──────── GIVEN DATA ────────
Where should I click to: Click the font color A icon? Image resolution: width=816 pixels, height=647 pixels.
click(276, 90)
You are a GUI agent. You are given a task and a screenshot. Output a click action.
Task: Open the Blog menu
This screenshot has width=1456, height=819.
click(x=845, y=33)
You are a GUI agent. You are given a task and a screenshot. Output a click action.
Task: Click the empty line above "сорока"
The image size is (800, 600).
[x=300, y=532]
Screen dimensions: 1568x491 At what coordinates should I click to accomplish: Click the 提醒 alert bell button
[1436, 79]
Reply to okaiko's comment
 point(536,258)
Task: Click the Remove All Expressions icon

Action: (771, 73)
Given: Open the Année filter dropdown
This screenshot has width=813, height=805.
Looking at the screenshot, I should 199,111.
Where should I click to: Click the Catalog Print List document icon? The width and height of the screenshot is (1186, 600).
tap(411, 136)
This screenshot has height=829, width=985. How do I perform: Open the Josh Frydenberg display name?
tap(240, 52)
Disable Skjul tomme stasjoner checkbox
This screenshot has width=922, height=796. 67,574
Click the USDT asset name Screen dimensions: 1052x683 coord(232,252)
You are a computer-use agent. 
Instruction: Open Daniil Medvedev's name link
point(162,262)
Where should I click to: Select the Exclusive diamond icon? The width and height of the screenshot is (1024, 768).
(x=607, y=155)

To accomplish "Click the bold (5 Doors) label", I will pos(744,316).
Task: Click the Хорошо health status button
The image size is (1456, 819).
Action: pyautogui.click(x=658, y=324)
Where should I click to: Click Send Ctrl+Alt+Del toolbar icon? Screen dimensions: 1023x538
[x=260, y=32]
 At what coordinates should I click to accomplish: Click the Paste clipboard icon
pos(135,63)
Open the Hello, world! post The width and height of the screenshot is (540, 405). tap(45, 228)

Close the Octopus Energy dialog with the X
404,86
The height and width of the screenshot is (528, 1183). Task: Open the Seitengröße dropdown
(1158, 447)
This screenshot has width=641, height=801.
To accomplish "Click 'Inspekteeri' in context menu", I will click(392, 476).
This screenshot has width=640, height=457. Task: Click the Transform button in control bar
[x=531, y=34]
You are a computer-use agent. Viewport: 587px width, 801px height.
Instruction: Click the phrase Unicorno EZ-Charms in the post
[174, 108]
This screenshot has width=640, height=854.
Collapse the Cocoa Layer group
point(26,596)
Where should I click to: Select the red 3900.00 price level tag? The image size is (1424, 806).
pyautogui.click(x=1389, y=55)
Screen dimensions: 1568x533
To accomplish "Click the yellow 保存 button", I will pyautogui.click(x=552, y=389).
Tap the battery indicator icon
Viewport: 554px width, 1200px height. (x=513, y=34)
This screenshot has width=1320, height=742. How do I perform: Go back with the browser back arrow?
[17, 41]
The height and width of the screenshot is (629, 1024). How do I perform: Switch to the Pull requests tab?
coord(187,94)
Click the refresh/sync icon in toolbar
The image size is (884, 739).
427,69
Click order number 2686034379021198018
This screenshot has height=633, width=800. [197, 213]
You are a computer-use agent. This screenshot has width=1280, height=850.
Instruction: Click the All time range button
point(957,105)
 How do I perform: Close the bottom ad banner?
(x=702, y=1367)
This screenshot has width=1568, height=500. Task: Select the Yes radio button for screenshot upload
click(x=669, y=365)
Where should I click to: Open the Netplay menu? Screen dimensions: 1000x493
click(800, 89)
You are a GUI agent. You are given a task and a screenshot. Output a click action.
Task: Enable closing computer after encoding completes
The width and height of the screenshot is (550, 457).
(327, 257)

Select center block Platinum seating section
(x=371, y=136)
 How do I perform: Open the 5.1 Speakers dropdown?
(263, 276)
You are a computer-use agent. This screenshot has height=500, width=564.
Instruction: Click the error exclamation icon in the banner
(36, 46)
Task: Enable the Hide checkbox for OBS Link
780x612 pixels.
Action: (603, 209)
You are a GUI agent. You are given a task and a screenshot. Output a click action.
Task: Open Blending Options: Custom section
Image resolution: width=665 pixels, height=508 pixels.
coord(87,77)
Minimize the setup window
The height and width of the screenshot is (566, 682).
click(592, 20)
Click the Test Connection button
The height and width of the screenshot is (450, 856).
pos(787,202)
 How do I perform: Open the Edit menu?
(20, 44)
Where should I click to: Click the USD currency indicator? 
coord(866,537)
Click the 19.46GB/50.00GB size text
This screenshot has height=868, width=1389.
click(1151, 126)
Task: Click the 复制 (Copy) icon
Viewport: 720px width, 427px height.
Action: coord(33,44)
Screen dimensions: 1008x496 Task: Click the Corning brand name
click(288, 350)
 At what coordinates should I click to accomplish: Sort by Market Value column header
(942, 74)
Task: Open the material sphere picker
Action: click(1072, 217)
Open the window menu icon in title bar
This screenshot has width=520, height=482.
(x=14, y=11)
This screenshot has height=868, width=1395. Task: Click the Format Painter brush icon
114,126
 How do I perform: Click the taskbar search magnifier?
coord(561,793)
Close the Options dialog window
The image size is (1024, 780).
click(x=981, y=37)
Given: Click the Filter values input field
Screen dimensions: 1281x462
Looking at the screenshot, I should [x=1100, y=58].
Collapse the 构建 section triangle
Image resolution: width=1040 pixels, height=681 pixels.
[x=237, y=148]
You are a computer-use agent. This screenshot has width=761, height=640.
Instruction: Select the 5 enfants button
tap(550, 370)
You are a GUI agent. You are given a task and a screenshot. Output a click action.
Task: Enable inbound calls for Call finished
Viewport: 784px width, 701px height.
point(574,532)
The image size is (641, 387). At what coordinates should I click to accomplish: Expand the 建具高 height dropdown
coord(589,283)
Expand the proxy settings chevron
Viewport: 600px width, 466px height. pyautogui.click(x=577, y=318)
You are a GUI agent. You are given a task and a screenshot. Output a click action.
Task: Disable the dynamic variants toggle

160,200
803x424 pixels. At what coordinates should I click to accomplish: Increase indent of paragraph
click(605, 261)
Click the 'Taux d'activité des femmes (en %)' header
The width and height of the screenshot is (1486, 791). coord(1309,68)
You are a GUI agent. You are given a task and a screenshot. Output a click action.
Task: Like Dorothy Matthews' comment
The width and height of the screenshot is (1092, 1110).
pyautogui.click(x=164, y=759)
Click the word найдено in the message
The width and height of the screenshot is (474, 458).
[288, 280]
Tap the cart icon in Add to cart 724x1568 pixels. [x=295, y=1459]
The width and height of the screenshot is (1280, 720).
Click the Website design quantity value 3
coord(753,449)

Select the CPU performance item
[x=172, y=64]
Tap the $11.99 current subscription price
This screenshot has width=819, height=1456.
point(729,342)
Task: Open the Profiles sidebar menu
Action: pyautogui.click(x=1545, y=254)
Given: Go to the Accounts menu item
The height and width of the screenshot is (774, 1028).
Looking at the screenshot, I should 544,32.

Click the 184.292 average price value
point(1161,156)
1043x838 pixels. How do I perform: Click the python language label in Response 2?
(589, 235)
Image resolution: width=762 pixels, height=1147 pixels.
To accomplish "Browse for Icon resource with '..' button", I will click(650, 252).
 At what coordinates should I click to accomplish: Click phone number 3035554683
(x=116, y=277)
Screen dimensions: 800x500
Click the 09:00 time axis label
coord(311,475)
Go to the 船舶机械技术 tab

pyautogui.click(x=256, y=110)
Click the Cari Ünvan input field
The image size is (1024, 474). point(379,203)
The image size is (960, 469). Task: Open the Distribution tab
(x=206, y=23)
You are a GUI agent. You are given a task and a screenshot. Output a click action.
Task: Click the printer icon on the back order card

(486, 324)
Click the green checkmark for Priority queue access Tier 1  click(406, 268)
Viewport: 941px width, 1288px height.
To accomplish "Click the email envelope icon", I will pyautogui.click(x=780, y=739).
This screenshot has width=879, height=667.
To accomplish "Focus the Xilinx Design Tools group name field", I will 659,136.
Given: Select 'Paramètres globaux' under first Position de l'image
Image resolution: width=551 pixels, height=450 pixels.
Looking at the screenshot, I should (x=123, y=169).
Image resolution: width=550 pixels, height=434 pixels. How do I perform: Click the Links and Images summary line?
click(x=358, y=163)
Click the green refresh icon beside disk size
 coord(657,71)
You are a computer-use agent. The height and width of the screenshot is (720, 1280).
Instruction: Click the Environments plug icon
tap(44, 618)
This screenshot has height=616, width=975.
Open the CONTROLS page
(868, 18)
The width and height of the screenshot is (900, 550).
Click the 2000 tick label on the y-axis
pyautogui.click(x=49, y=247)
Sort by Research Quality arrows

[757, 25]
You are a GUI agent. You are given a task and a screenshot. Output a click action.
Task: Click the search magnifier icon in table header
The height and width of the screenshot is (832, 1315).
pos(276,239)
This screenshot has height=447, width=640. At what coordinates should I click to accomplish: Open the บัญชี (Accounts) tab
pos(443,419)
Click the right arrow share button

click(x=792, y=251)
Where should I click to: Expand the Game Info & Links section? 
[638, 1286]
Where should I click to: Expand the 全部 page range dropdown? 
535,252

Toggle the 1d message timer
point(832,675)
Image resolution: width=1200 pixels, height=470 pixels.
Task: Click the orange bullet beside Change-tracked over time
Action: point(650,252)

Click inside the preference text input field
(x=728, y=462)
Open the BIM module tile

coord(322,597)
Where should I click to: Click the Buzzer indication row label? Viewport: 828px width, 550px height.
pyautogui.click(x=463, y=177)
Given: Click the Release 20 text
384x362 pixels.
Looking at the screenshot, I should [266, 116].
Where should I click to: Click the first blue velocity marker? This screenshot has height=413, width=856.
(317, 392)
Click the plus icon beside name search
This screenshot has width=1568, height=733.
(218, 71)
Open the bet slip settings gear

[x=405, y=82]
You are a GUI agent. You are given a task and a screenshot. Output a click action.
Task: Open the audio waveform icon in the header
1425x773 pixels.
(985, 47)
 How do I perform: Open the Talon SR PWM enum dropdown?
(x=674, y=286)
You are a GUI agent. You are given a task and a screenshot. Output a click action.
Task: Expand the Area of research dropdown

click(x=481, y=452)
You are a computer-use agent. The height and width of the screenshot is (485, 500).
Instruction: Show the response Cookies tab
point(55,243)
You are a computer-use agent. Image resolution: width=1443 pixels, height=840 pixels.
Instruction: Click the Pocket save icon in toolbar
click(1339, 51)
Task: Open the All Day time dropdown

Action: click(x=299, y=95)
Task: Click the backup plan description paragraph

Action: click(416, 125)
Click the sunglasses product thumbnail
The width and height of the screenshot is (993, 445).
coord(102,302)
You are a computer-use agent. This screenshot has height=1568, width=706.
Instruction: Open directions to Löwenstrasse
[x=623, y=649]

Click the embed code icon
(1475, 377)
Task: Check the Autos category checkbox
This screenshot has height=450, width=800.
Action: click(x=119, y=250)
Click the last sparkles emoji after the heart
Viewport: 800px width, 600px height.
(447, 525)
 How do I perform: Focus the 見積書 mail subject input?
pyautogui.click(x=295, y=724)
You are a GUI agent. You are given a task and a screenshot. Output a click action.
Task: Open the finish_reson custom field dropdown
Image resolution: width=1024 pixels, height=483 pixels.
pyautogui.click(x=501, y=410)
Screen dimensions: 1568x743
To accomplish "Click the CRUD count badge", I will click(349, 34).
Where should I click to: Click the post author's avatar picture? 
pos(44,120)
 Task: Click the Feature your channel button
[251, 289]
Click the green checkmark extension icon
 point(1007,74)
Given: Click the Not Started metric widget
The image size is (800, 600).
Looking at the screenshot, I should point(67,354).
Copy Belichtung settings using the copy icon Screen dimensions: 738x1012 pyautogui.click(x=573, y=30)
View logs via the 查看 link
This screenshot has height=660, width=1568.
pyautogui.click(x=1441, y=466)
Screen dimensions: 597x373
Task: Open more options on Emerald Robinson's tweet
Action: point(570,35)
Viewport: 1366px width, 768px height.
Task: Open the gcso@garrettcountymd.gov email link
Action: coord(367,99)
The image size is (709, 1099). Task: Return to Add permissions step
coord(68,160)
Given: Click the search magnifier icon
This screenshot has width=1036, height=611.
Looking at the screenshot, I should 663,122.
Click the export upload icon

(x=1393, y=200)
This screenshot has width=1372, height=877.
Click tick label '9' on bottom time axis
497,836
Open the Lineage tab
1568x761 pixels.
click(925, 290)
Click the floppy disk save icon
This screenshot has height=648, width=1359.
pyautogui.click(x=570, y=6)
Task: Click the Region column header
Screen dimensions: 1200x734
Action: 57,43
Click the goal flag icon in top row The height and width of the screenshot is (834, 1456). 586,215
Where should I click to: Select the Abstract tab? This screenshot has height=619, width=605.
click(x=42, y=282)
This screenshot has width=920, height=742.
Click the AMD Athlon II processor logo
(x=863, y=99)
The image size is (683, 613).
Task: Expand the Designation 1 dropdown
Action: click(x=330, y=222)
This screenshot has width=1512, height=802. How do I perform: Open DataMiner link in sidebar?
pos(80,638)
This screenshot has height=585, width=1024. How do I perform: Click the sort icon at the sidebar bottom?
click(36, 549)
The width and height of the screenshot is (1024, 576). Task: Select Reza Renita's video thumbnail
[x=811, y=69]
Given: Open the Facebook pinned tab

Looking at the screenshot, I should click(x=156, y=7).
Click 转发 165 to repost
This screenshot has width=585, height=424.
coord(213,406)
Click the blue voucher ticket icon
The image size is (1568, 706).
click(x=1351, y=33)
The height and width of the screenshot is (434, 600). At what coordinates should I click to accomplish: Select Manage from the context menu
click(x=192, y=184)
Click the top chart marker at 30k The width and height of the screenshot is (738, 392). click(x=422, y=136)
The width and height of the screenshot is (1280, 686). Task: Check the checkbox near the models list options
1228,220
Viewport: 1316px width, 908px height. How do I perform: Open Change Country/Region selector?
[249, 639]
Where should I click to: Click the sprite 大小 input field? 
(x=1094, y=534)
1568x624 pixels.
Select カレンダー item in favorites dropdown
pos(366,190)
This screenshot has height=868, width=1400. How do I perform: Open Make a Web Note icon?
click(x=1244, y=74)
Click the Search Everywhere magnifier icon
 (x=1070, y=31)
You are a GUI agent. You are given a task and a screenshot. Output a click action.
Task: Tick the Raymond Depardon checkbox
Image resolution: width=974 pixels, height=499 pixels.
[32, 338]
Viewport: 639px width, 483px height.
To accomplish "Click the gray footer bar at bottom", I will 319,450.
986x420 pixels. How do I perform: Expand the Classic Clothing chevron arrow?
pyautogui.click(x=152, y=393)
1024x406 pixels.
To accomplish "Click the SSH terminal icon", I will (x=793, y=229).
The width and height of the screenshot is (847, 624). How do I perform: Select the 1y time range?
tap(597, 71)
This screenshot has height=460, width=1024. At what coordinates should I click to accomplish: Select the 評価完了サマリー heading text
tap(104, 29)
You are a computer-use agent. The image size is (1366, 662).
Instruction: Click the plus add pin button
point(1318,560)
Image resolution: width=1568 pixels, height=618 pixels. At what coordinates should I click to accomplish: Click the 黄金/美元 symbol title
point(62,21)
────────
Filter the records above and copy every line that contains the word "Enable".

Task: Enable closing computer after encoding completes
Task: Enable the Hide checkbox for OBS Link
Task: Enable inbound calls for Call finished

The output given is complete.